I paid cash for a pre-paid VISA this morning, bound that card to a PayPal account, and was psych'd to start buying coins, but was bummed to discover that:

(1) PayPal wants to charge me a $14 fee to transfer $500 to a seller (rip off!)

(2) No seller wants to use PayPal because the buyer has the ability to nix the payment retroactively using a "charge back" (strange that they'd allow people to do this, but ok)

(3) This forum indicates that #1 and #2 are moot anyway because PayPal's terms of service don't allow for BTC purchases.

Yeah, I blew it. But what are my alternatives? I could use a bank account via an online exchange but that requires a lot of legal documentation and philosophically flies in the face of the whole "anonymity" feature of Bitcoin.

A lot of people are doing face to face transactions via a localized transaction match-making service. Is this really the way to go? Seems like that would make sense if you were transacting $50-$100 but what if you wanted to do $5k-$10k? I'm not Walter White. I don't have fat stacks of cash laying around. :)

What other alternatives do I have to purchase bitcoins?

  • 3
    So, you want to buy bitcoins, and you know there are sites that offer this service (eg. Coinbase), but you don't want to use those sites based on some philosophical objection. Have I captured your question accurately? – Greg Hewgill Apr 28 '14 at 23:20
  • Doesn't it seem odd to you that buying a digital currency, a currency whose advocates promote based upon it's transaction anonymity, would require one to provide SS#s, routing numbers, etc.? Because that's what many of these sites are asking for. – Chad Decker Apr 28 '14 at 23:51
  • Well the KYC (Know Your Customer) requirements are for dealing with the fiat currency side of the transaction. There are no such requirements for the cryptocurrency side. So, it is possible for example to mine Bitcoin (or other cryptocurrency) with no identification needed. Mining these days is pretty low-efficiency so if you want a lot of bitcoin quickly, you have to buy it with fiat money somehow. – Greg Hewgill Apr 28 '14 at 23:53
  • Edited your comment to leave in the constructive part. – Murch Apr 29 '14 at 21:44

For anyone else who's in the same situation...

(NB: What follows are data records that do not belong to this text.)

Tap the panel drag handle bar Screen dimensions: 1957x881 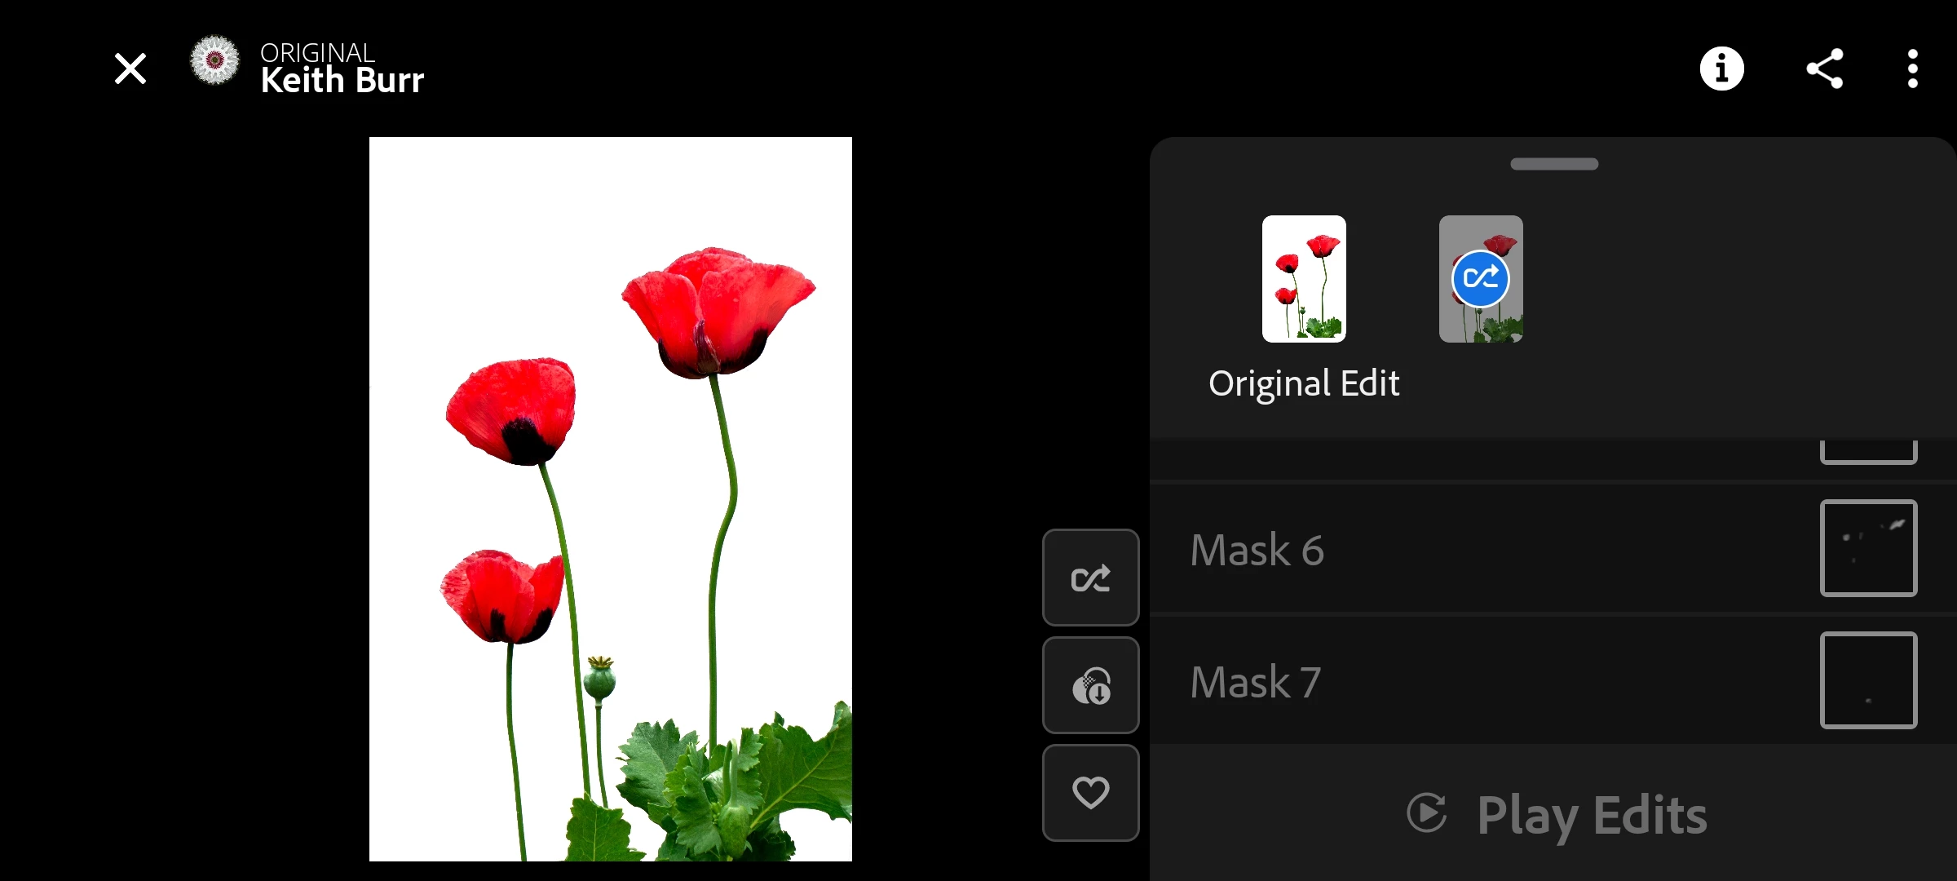pyautogui.click(x=1554, y=164)
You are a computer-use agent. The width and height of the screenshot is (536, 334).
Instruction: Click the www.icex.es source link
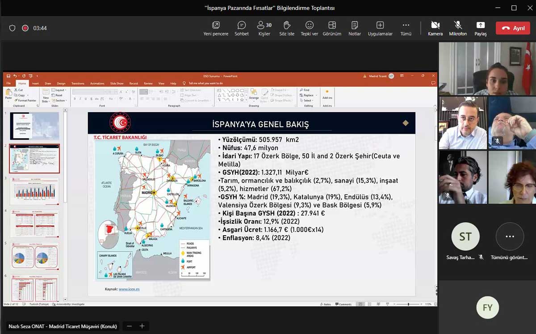pyautogui.click(x=129, y=289)
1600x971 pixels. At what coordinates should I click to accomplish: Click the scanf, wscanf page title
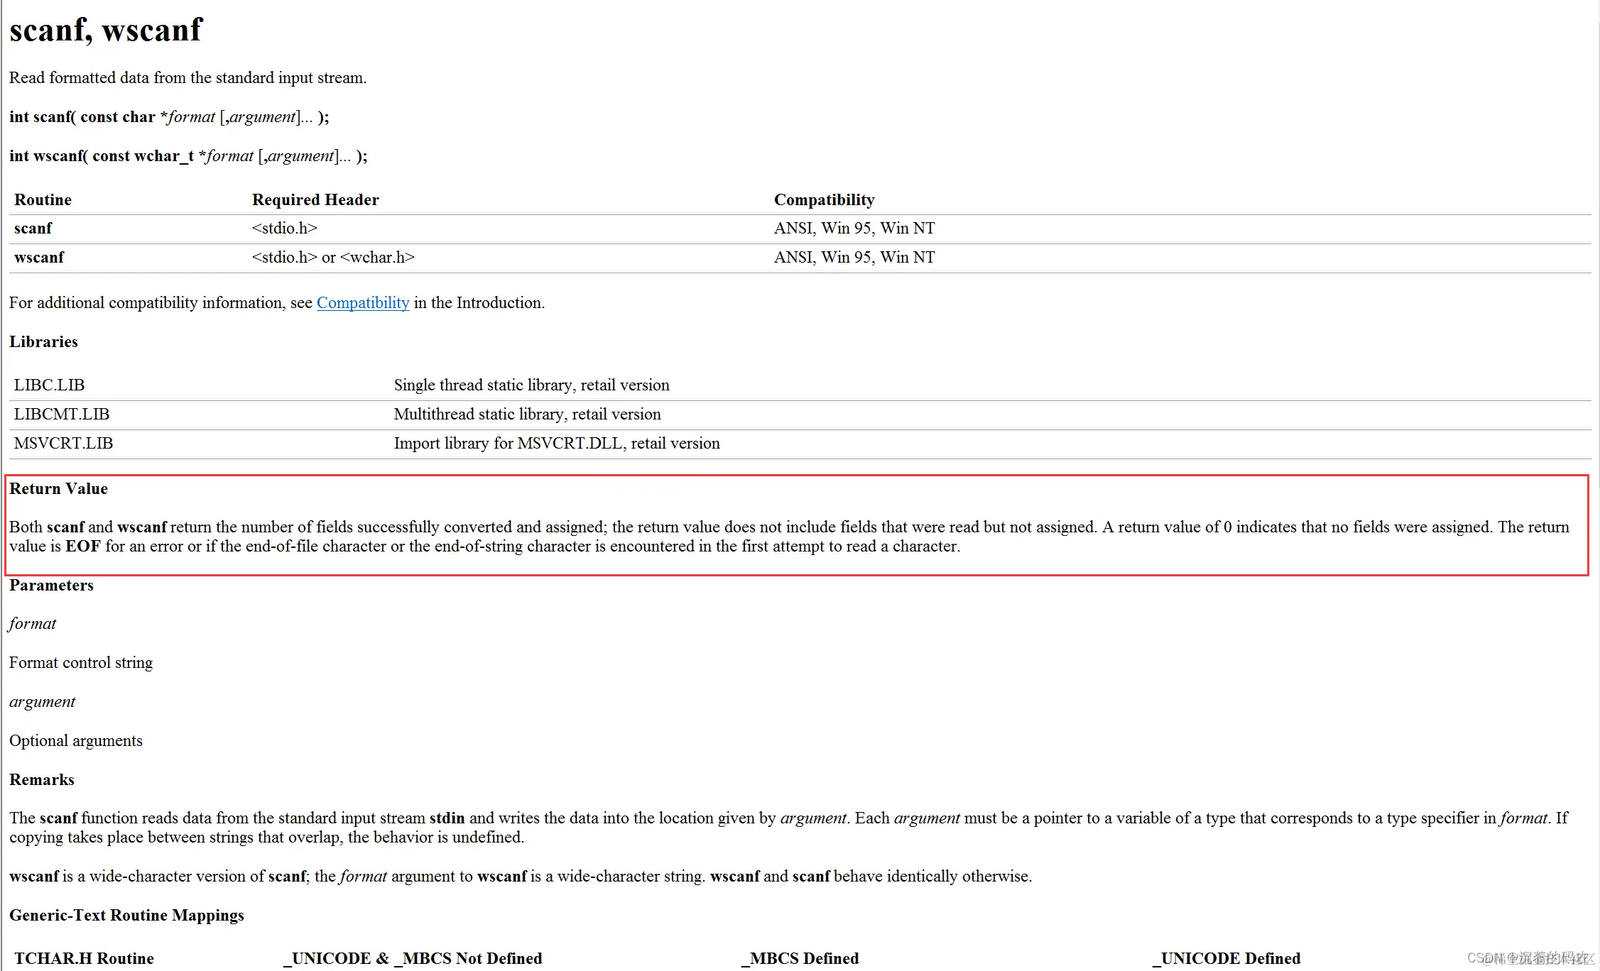105,30
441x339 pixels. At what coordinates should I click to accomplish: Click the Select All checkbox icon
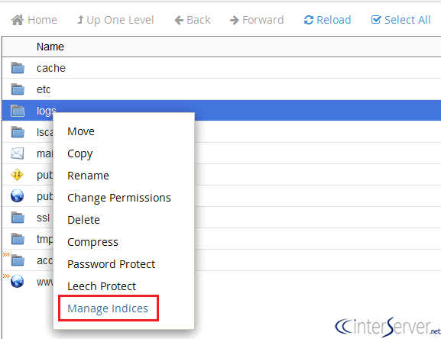(x=376, y=19)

I had some some fairly detailed discussions with some helpful folks on the #bitcoin-otc IRC channel and they gave me the scoop. To avoid getting hit with large transaction fees and/or revealing your name, SS#, routing numbers, etc., you really need to go over-the-counter.

In some cases that might mean doing the deal in person (localbitcoins.com) but a safer way is to use MoneyPak. It was described to me as follows: You buy a moneypack in whatever denomination you're interested in converting to BTC, and you provide the MP number to the seller. He, in turn, sends the coins. He can use that moneypack number to load his PayPal account and buy goods/services. The fee is $4.95 -- not unreasonable. And everything is anonymous.

The other point that was made crystal clear to me is that you can't just jump into the OTC community and start doing large volume transactions. The liquidity is there if you know where to look but the community has to trust you first. They even have a rating system.

I was walked through the initial steps of reserving a name, creating a GPG key, binding that to my identity, etc. etc. and will probably execute a few small-sized moneyPak-based transactions ($10, $50, etc.) and see how it goes.

Hope these comments will be of value to other new Bitcoin enthusiasts.